2.In the “3.8 Recall and Isolation of Barcoded Lineages” part of protocol.It said“Set sort gate on GFP and BFP double positive gate indicative of a recalled cell”. We check the plasmid you use,Cropseq-BFP-WPRE-TS-hU6-BsmbI {Addgene # 137993 / Brock LabAA112} ,which includes “tag BFP” not “BFP”. Recall-miniCMV-sfGFP includes “sfGFP”. My quesiton :The fluorescent proteins of sfGFP and GFP have different excitation and emission wavelengths,“tag BFP” and “BFP” also have similar problem.How can you sort the recallled cells. Is it OK for you to provide the detail of parameters you used for sorting? Do you use BD FACSAria Fusion?

3.The GFP and BFP signal overlap , will it affect the isolation of Barcoded cells of interest?

I am looking forward to your reply!

Best regards Ting Li

daylinmorgan commented 1 year ago

1.In your paper“Multifunctional barcoding with ClonMapper enables high-resolution study of clonal dynamics...

You can use Endura Electrocompetent Cells.

2.In the “3.8 Recall and Isolation of Barcoded Lineages” part of protocol.It said“Set sort gate on GFP and BFP double positive gate indicative of a recalled ...

The plasmid information is correct the proteins are tagBFP and sfGFP. I don't have specific parameters to provide as we have used several different sorters.

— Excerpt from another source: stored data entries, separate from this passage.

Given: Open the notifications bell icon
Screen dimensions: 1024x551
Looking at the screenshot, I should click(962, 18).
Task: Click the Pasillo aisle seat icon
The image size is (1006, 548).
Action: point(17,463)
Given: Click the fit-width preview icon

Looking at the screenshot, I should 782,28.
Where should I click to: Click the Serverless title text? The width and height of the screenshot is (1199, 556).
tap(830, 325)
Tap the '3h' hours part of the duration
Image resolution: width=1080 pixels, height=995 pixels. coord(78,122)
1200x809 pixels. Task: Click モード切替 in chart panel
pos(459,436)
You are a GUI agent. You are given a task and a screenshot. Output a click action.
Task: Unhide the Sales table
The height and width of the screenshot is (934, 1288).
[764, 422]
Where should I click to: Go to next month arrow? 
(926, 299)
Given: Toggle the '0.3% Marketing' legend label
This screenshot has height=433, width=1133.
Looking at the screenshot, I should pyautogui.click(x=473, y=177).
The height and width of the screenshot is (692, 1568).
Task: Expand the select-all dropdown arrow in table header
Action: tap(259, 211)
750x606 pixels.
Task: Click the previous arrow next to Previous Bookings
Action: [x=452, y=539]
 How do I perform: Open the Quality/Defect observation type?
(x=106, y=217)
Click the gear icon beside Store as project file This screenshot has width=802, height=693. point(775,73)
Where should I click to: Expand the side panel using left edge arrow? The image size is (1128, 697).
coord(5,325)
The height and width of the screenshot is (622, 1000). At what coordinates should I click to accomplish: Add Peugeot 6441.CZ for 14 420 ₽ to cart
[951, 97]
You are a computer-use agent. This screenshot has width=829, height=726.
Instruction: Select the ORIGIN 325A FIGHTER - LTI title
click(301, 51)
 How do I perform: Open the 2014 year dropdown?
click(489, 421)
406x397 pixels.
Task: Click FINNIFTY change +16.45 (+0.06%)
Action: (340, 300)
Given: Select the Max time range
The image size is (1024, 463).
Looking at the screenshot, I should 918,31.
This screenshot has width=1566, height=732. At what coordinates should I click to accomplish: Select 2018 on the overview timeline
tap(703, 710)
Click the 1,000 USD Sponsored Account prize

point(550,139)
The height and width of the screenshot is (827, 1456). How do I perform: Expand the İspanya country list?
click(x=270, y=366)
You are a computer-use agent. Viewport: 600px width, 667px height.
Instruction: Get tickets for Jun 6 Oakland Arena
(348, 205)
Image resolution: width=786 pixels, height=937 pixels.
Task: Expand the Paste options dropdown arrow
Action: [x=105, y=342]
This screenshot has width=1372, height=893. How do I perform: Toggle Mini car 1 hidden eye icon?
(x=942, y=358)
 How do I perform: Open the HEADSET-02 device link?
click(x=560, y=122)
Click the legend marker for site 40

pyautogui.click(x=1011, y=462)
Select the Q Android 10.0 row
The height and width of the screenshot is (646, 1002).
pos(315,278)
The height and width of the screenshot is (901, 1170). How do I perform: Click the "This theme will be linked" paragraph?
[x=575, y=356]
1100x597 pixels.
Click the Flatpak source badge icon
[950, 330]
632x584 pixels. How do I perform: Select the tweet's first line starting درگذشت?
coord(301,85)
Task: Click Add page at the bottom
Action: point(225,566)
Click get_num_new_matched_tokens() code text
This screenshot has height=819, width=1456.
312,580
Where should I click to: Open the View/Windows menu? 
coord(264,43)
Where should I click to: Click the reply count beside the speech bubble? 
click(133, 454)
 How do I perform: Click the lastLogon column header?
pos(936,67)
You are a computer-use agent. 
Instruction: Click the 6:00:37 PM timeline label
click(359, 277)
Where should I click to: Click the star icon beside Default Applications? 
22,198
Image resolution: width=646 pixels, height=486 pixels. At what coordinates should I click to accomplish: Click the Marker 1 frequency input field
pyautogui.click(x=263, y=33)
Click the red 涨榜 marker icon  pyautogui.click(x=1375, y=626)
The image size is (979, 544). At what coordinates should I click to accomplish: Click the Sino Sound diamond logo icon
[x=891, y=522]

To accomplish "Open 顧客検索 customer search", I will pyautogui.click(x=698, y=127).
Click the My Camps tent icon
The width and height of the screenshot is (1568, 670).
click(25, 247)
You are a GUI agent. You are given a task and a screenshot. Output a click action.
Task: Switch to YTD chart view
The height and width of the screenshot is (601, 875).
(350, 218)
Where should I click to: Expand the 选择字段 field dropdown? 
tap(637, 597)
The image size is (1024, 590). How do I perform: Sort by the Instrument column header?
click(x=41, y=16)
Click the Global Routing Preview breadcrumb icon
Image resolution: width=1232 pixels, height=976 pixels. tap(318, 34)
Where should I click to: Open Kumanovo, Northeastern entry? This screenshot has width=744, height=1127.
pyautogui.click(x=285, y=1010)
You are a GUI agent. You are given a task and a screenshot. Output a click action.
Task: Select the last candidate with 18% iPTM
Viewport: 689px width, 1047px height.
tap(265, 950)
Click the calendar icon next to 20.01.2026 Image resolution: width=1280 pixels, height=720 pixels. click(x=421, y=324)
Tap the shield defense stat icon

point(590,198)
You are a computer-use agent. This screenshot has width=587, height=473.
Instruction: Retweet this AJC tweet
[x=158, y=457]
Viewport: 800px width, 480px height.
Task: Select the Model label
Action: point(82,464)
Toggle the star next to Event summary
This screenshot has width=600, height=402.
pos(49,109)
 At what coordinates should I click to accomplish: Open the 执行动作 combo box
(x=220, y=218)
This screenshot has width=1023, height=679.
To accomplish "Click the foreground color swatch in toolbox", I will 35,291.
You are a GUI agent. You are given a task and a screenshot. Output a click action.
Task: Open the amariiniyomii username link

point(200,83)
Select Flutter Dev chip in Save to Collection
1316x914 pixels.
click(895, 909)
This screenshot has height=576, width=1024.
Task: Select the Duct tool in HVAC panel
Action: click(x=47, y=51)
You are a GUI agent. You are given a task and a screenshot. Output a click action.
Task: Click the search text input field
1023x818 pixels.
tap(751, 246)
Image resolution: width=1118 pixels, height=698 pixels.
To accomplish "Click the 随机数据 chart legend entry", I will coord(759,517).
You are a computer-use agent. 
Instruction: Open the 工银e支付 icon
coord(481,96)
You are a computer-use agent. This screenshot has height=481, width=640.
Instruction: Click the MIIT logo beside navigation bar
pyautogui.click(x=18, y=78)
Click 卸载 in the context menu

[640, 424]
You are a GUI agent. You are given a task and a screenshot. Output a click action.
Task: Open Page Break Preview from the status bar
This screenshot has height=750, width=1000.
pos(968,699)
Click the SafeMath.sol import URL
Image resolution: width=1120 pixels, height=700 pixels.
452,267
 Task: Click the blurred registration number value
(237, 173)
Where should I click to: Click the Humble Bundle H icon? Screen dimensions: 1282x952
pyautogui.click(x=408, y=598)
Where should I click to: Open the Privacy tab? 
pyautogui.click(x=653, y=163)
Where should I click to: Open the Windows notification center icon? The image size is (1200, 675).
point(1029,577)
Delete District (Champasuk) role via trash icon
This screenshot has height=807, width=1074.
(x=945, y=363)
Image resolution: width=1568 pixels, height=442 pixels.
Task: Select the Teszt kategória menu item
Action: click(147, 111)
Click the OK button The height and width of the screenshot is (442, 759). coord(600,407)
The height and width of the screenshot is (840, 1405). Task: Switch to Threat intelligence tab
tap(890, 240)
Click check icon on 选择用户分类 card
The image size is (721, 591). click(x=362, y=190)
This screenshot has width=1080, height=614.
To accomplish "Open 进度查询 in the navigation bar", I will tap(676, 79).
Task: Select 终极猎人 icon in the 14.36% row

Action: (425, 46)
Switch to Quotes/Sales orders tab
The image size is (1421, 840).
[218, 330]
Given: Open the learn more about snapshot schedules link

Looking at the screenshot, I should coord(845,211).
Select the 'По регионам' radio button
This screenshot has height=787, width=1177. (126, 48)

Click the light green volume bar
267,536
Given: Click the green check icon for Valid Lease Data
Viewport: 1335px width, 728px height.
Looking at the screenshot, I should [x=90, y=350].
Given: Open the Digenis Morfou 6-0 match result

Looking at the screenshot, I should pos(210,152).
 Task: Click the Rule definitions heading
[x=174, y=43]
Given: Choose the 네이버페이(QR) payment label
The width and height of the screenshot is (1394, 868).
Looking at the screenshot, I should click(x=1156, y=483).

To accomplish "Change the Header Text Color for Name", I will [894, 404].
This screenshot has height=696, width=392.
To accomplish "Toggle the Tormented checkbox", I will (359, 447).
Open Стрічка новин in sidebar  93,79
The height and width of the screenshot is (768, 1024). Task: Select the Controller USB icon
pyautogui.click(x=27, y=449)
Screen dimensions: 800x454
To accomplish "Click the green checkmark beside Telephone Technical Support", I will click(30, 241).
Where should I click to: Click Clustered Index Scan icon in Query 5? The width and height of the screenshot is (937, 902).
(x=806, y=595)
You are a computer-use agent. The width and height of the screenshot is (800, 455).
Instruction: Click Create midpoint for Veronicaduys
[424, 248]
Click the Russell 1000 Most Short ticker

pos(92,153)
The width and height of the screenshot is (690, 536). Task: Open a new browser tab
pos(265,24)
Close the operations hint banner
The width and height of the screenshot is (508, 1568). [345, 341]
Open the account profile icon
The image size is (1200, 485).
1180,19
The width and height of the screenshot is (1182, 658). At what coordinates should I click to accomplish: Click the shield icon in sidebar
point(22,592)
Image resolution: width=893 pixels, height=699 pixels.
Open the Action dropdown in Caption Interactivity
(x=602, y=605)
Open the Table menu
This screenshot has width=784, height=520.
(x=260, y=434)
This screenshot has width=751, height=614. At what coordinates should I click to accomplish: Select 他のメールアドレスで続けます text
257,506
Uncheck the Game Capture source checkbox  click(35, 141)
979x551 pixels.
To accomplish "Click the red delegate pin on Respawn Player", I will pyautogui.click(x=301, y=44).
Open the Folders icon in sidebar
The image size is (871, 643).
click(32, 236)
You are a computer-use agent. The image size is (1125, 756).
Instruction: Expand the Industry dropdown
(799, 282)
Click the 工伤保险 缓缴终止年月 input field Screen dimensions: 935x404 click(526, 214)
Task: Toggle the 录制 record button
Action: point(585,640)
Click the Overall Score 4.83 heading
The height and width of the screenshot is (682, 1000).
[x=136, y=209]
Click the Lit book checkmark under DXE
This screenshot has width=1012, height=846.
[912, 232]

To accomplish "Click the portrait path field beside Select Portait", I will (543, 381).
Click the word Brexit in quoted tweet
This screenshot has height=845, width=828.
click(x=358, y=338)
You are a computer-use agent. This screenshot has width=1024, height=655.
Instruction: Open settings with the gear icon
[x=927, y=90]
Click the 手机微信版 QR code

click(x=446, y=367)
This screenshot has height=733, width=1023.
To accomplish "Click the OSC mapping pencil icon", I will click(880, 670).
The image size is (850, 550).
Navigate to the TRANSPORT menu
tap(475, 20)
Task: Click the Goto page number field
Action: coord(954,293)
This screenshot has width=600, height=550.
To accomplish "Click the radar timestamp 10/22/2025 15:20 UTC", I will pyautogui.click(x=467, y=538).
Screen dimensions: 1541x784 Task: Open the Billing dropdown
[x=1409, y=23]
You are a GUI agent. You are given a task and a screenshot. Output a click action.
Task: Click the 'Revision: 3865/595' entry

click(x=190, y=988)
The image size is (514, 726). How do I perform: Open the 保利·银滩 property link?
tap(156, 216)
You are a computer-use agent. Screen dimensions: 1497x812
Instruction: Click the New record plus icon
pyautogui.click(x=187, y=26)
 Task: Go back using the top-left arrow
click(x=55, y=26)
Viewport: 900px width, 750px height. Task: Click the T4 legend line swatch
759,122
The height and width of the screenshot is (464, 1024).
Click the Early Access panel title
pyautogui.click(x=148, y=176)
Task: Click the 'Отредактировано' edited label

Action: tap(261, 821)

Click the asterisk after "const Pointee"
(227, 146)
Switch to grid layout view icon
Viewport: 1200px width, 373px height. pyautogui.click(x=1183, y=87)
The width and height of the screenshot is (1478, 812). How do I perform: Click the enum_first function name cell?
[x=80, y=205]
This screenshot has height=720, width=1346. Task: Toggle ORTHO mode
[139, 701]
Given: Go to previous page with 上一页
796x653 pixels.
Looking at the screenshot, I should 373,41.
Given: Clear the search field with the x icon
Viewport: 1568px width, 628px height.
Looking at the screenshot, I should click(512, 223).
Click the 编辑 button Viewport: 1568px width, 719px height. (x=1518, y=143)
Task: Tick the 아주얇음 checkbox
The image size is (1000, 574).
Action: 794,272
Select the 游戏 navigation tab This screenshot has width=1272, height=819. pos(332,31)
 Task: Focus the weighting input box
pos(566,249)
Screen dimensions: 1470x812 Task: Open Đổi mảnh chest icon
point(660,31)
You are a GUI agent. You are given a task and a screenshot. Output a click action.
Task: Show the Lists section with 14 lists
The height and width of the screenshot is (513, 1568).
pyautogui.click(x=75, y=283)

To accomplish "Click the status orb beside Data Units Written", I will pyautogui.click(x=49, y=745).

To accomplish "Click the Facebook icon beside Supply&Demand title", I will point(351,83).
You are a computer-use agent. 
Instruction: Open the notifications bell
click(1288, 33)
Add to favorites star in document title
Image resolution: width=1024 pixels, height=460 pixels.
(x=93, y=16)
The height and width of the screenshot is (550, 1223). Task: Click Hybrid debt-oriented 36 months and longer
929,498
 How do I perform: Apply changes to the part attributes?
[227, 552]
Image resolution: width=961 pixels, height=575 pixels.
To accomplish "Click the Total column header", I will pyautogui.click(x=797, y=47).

Perhaps you could speak with someone at your institution (or cytometry core) regarding sorting a double positive population.

3.The GFP and BFP signal overlap , will it affect the isolation of Barcoded cells of interest?

There should be minimal overlap between the signals. If you are concerned you can use compensation controls to correct for it.

litingrubmgo commented 1 year ago

Sorry to bother you again! I want to know how many reads you suggest to be collected as a minimum to determine the complexity of the library(sgRNA Barcode library sequencing). Thank you again for your help!

daylinmorgan commented 1 year ago

You can reference panels C and D in Extended Data Figure 1 here.

Typically we sequence at a depth exceeding 100 million reads to assess overall plasmid diversity. You can first perform a shallow sequencing if you prefer before sequencing more deeply to estimate what would be necessary to approach sequencing saturation.